One of those voices is Elisa Loncón’s. She’s a 58-year-old university teacher who features in this year’s Time magazine's list of the 100 most influential people. She was elected president of the Constitutional Convention in July and embodies the spirit of an inclusive and modernised Chile. Her appointment is groundbreaking, identifying Chile as a place where a woman from a long-neglected indigenous community, the Mapuche, gets to lead the organism that will set a new course for the country’s history. Loncón dedicated her inauguration speech to “the women who walked against all domination systems” and emphasised that Chile would be refounded by “all” and not by just a particular sector of society.


Daniela Campos, a member of Red de Politólogas (Women Political Scientists’ Network), defines those “domination systems” with a long list of inequalities across various fields: “In Chile, we are 67 years away from closing the gender gap [in women’s presence] in the media,  84.4% of board seats in companies are held by men… This means women have been made invisible in the areas where decisions are discussed and made”, she says.


A report by Nuestra Voz (Our Voice), a digital platform that gathers data about public opinion, concludes that if there is a prevailing emotion that the new constituent process inspires women, then that signifies hope.

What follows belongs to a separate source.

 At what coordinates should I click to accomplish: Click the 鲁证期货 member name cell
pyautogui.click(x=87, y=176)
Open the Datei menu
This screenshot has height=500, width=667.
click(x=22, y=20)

However, mistrust and uncertainty are also recurrent sentiments among the most vulnerable segments of the female population surveyed.


“The Convention has opened the door to new spaces and speeches that used to be homogeneous… But outside of the Conventional Constitution, gender parity doesn’t exist in Chile”, says Campos. The South American nation ranks 70th out of 153 in the 2021 Global Gender Gap Report published by the World Economic Forum last March. Chile slipped 13 places down the rankings in just two years, making it the 8th worst in Latin America. According to the report, the participation of women in the economy and their access to opportunities are the areas where the country performs the worst. Perhaps this explains the scepticism perceived among the most vulnerable. Educational attainment is also a matter of concern.


Political empowerment seems to be a less urgent issue. However, it too has suffered a setback: 10 places down in comparison to the previous ranking. In the Parliament of Chile, only 35 out of 155 MPs are women. That ratio, equating to less than 23%, is low even for Latin America. As a consequence, discussions about a law to allow the termination of pregnancies before the 14th week are taking place in male-dominated environments. It’s in situations such as these that women’s voices need to be heard. “When the Convention was announced, Chile was all over the news and I am proud of that and I still hope it will be the first step to achieve gender parity in our country. However, we’ll have elections in November and they won’t include gender equality”, says Campos. Like her, many Chilean women still have faith that the Convention will bring change and make gender parity the norm in the new country they are rebuilding.


But uncertainty still looms over their hopes. In many respects, there’s no zebra on the horizon just yet.